Items from a dataset
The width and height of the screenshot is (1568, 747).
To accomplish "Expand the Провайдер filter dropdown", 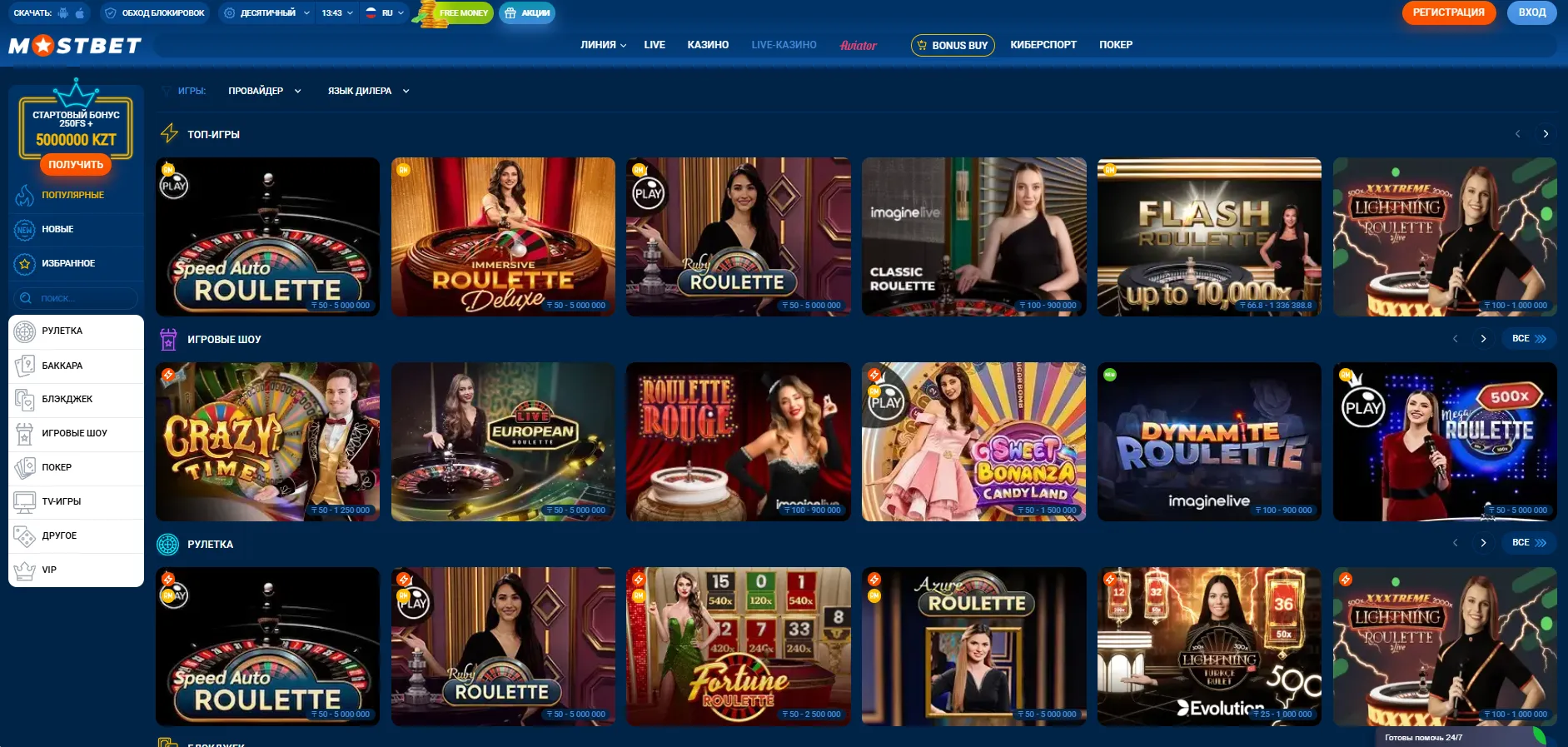I will (265, 91).
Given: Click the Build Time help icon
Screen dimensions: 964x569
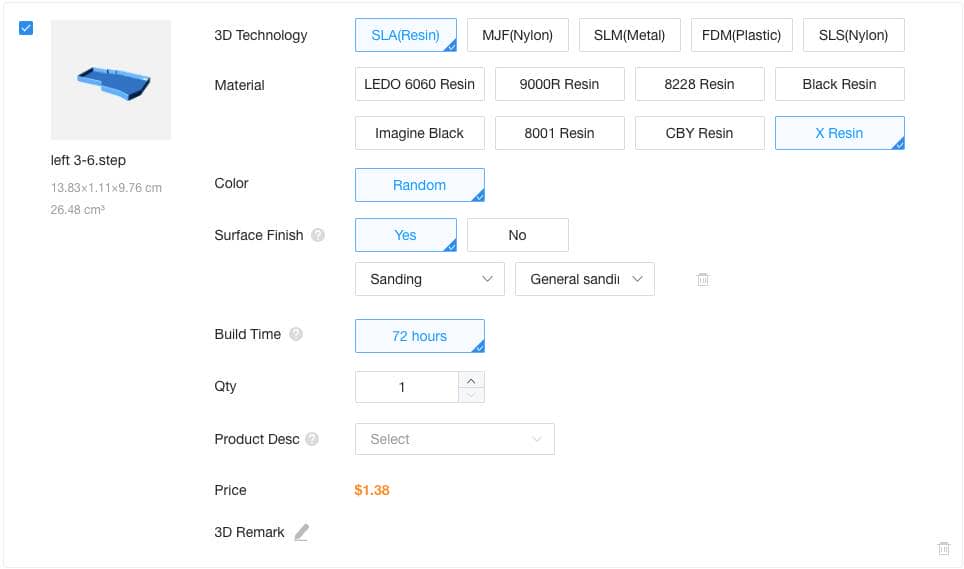Looking at the screenshot, I should coord(296,335).

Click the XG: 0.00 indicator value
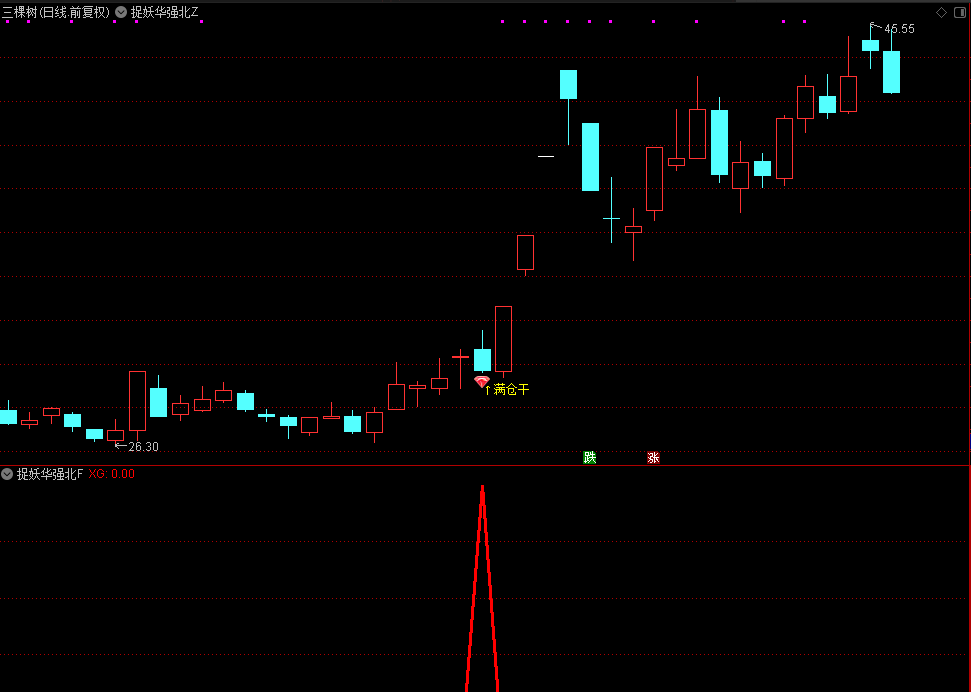pos(111,474)
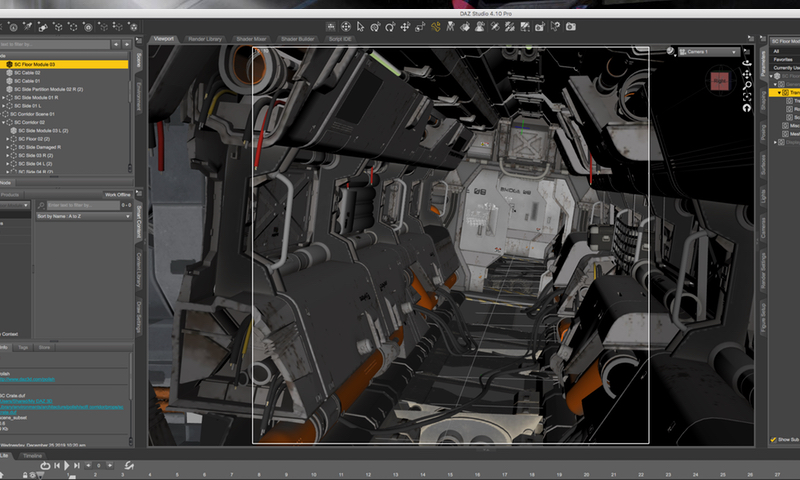800x480 pixels.
Task: Click the viewport zoom magnifier icon
Action: pyautogui.click(x=747, y=86)
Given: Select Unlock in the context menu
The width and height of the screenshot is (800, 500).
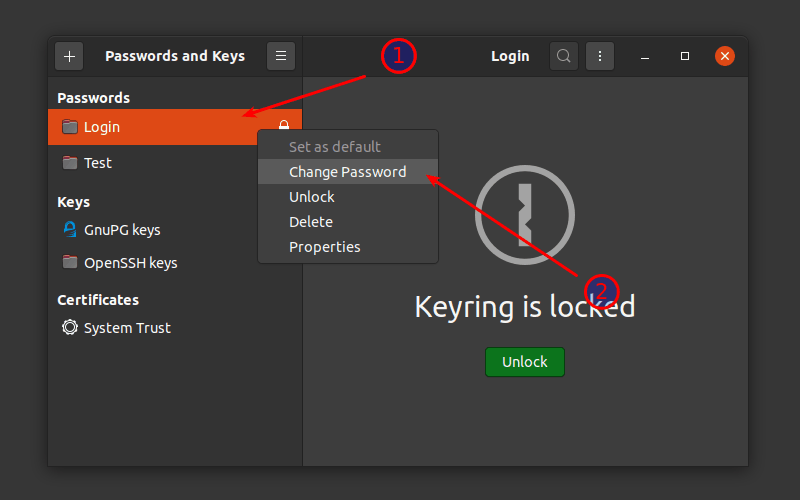Looking at the screenshot, I should (312, 197).
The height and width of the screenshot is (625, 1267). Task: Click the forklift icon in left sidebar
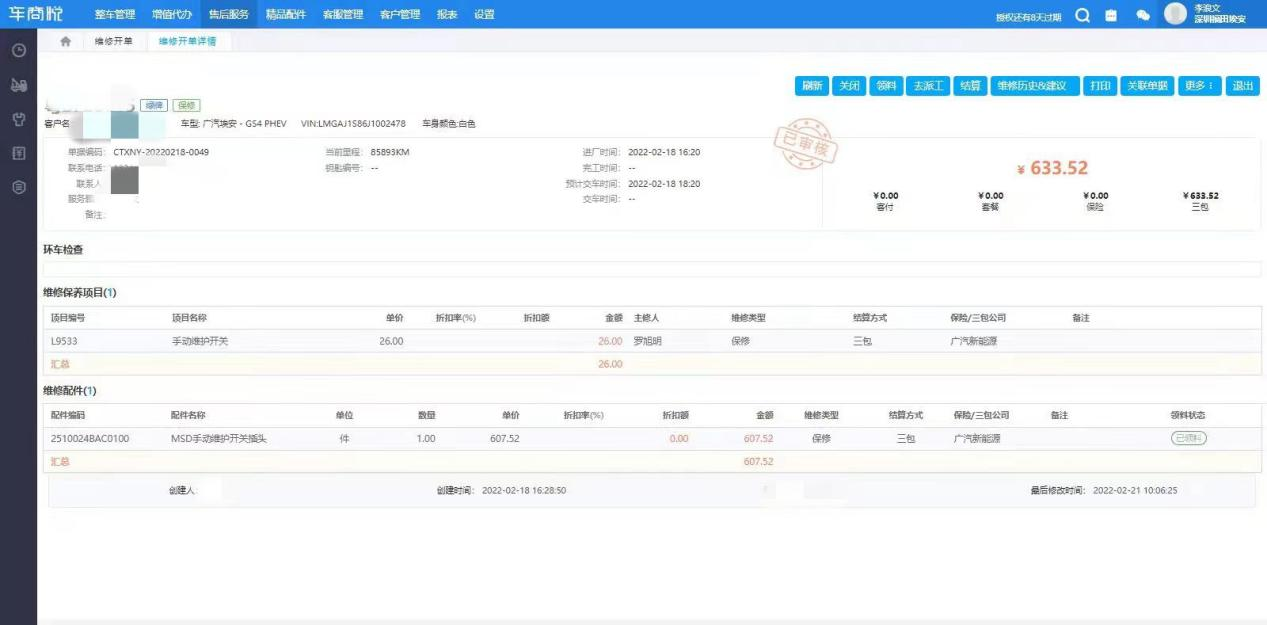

## OBJECTIVE
Return the lines of the listing exactly, starting with the line that contains "Given: Select Unlock in the context menu" and going on through the end of the listing. Leave the pictures out of your answer.

## ANSWER FOR THE TASK
Given: Select Unlock in the context menu
The width and height of the screenshot is (800, 500).
Looking at the screenshot, I should (312, 197).
The height and width of the screenshot is (625, 1267). Task: Click the forklift icon in left sidebar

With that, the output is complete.